Die Verfassungsbeschwerde 2 BvR 557/19 richtet sich im Kern gegen einen Beschluss des BGH, mit dem dieser einen Schiedsspruch aufhob. Mit diesem war der Beschwerdeführerin in einem Schiedsverfahren mit der Slowakei auf Grundlage eines Investitionsschutzabkommens zwischen der Slowakei und den Niederlanden ("Bilateral Investment Treaty", BIT) Schadensersatz i.H.v. 22,1 Mio € zugesprochen worden. Hintergrund war ein 2007 bis 2011 geltendes Verbot von Gewinnausschüttungen aus Krankenversicherungsgeschäften in der Slowakei, das auch die Beschwerdeführerin betraf.

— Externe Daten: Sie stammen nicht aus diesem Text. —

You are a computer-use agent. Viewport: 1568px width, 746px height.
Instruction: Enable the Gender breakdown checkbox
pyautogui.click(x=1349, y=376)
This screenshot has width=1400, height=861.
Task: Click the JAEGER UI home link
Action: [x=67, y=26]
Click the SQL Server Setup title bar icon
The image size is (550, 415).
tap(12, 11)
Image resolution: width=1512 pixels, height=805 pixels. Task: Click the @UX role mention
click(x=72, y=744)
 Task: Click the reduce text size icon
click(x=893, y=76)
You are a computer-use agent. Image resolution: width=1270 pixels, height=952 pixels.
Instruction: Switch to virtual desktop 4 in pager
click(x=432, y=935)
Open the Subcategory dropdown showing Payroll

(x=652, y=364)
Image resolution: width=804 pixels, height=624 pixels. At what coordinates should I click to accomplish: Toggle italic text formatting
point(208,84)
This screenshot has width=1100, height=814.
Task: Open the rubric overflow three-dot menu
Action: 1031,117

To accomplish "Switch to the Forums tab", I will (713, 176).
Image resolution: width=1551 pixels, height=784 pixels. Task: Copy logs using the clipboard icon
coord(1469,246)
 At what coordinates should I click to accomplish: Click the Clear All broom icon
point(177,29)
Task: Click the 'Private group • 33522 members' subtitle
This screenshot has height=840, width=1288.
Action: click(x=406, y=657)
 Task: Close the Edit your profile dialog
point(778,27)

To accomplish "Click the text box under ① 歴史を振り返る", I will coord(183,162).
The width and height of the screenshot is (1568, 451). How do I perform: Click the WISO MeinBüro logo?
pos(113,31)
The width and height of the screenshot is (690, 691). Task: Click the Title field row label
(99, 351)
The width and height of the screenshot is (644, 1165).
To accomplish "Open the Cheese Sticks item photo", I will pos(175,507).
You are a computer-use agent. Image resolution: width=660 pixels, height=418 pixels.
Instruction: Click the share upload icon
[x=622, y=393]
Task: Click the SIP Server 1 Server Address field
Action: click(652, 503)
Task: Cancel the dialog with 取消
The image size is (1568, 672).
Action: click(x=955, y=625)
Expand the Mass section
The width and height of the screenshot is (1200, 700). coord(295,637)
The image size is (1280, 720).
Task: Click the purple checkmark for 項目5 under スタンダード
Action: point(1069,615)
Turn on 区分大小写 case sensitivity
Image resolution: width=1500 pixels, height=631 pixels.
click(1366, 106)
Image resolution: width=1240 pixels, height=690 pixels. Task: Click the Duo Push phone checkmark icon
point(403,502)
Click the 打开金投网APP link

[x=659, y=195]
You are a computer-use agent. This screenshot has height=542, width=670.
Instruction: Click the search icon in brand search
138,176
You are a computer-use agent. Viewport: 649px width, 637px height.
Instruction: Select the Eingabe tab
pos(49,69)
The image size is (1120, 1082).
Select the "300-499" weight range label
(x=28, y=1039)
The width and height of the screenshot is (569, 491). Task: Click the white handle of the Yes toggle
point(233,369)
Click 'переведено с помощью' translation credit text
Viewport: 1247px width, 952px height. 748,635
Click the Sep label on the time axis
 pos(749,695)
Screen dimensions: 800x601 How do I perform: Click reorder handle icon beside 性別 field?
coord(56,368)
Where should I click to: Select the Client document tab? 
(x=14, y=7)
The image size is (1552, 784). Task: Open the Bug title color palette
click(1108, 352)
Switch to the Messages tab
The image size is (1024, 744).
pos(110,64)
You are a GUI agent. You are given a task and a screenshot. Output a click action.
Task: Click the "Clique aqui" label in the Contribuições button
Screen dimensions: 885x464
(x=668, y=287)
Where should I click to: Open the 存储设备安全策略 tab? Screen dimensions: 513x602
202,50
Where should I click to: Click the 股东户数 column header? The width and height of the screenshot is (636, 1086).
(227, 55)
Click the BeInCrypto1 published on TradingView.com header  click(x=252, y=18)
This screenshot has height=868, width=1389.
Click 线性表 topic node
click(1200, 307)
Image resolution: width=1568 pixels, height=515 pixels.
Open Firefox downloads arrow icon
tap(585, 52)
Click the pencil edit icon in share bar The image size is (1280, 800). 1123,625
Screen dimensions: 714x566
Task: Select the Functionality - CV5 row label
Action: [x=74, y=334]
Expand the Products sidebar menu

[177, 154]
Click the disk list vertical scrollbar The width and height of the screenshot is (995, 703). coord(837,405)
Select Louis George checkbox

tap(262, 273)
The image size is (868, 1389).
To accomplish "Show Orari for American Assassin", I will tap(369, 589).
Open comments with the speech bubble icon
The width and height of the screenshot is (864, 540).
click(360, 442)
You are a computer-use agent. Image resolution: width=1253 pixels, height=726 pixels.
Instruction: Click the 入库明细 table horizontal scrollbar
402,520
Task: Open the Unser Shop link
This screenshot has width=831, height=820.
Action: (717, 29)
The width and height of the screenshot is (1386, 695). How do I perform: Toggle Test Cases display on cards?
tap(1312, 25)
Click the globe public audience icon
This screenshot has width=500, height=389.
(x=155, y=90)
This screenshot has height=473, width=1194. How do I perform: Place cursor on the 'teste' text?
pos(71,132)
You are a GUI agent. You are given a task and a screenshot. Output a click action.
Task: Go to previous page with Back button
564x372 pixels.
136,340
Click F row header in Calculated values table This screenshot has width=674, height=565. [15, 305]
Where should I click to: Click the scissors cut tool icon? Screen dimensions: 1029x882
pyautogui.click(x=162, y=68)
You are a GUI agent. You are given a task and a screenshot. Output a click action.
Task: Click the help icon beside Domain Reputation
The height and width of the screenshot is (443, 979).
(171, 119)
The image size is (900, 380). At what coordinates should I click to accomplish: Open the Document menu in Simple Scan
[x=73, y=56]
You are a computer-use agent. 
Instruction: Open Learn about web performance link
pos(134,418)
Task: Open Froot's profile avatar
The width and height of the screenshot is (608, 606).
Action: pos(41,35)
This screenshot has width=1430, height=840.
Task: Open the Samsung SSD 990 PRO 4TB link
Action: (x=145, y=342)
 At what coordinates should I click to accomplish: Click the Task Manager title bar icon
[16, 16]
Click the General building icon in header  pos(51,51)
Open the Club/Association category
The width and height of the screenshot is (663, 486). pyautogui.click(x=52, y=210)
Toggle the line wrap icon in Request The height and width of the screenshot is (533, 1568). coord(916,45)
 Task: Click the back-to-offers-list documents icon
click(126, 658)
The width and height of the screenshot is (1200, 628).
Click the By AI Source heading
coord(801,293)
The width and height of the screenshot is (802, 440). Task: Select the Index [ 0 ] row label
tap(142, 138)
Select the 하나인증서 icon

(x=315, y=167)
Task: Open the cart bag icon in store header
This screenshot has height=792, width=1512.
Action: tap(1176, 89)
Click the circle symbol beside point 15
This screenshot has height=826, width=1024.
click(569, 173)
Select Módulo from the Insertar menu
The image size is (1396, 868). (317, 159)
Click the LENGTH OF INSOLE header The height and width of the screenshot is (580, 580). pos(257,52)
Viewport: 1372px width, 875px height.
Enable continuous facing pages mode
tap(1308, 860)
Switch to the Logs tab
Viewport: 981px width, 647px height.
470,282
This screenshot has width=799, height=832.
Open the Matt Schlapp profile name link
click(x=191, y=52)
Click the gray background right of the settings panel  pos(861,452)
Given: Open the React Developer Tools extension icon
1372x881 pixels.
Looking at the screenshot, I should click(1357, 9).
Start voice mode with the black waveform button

Mit der Verfassungsbeschwerde 2 BvR 141/22 wendet sich die Beschwerdeführerin gegen ein Zustimmungsgesetz des Deutschen Bundestages zu einem Übereinkommen zwischen mehreren EU-Mitgliedstaaten, mit welchem jeweils zwischen ihnen geschlossene bilaterale Investitionsschutzabkommen beendet werden; das BIT ist von dem Übereinkommen erfasst. Mit einem Eilantrag hatte die Beschwerdeführerin erfolglos versucht, das Inkrafttreten des Zustimmungsgesetzes zu verhindern.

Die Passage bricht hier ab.